Amihood Amir
직함: 교수
Bar-Ilan University
Professor Amihood Amir is affiliated to the Department of Computer Science, Bar Ilan University, where Amir is currently working as Professor. Amir has numerous publications within the specialty and published in reputed national and international peer-reviewed journals. Amir is actively associated with different national and international societies and academies. Amir gains recognition among the honourable subject experts with the contributions made. Amir has been appreciated by several reputed awards and funding support. Amir major research interest is in studies related to multidimensional pattern matching as applied to text processing, computer vision and multimedia, computational biology.

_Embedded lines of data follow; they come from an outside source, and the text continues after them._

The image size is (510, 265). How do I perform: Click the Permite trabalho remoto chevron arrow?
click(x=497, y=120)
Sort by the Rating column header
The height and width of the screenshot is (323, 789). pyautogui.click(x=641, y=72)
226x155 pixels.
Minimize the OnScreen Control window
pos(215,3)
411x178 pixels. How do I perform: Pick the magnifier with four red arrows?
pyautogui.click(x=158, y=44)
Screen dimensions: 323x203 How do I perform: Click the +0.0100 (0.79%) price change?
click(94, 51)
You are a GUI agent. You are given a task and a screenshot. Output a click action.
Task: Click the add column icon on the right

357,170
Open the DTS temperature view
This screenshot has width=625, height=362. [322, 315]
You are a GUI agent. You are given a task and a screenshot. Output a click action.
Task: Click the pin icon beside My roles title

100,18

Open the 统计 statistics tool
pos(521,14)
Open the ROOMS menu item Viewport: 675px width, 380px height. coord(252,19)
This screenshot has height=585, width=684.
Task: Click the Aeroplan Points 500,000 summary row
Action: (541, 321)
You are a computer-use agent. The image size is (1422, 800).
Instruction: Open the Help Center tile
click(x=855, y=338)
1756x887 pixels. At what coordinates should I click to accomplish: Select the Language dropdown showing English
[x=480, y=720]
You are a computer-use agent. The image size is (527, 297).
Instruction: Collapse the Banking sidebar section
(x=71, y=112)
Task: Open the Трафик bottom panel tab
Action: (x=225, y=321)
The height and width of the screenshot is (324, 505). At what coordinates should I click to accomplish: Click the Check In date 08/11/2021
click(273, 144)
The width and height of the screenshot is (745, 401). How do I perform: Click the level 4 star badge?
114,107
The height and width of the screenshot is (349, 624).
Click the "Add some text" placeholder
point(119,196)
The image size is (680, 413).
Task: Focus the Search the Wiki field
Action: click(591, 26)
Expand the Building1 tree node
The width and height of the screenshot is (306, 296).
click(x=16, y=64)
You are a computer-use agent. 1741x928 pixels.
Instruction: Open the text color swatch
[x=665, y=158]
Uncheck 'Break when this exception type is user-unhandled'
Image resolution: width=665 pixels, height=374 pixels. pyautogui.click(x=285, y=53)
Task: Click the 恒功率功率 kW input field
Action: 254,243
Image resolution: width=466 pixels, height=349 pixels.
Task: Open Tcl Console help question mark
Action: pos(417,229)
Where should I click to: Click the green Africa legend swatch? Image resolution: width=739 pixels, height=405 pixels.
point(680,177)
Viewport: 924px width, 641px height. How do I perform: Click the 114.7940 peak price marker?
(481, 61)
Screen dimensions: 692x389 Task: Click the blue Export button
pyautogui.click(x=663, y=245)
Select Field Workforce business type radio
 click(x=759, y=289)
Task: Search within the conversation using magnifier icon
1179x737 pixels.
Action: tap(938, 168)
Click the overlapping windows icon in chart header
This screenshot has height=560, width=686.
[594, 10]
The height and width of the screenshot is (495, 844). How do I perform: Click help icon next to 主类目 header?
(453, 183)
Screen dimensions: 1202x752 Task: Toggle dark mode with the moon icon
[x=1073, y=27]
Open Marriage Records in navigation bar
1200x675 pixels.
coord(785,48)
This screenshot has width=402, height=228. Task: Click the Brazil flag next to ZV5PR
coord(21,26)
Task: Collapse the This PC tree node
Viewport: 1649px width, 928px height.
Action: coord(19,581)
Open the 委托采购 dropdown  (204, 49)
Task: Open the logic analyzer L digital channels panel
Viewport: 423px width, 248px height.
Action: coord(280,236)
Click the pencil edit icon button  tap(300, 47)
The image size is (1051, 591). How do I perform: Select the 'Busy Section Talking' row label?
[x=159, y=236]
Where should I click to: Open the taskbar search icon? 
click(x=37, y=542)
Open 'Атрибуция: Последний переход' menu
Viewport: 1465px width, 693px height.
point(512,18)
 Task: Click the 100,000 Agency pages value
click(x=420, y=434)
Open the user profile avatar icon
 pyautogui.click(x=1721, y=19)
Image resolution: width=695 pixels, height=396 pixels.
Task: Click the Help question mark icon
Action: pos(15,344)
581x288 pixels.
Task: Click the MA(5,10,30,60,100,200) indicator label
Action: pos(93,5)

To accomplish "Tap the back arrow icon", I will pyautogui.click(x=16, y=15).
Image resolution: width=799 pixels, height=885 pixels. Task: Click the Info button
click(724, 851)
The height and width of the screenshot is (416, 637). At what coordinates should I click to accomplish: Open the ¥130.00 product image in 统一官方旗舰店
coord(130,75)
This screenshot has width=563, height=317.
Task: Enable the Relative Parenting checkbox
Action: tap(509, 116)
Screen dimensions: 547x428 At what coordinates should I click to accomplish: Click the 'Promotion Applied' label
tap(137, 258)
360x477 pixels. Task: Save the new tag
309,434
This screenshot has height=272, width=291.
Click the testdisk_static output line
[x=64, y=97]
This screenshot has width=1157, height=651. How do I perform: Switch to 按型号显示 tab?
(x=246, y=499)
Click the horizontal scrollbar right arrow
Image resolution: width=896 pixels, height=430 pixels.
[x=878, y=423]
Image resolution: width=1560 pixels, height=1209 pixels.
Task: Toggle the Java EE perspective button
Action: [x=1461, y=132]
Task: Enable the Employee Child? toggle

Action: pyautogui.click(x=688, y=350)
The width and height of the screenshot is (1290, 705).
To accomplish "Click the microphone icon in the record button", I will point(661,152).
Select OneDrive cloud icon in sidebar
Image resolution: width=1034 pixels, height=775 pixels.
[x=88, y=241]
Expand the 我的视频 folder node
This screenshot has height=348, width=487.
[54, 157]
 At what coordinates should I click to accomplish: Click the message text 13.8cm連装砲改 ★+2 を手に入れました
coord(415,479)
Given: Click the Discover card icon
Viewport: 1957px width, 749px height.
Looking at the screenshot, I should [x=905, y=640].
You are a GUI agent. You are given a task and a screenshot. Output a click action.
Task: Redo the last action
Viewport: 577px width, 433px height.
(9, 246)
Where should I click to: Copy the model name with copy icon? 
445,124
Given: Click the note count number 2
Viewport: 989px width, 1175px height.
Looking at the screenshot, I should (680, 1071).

Having grown accustomed to the presence of all the web data at our fingertips, it is easy to forget that a mere 25 years ago, an encyclopedia on a CD was the height of information technology. At the root of efficient access of this staggering amount of data is indexing. The concept of indexing is that one spends time and effort pre-processing the entire data and constructing auxiliary data structures that will make it possible to efficiently answer future queries of the form: “does input instance I appear in our data?”. Efficient indexing algorithms exist for exact textual retrieval. However, there is crucial need for indexing approximate matching under various distance metrics. Almost no such efficient indexing exists.In this talk we describe an exploration of the complexity of indexing. We consider some very similar basic problems whose matching complexity is linear. These problems are blockmass indexing, histogram indexing, difference indexing, and product indexing. Surprisingly, some of these problems have a different indexing complexity. Moreover, we show that the histogram indexing problem, which has recently been very actively researched, is unlikely to have efficient indexing, since it is 3−SUM hard.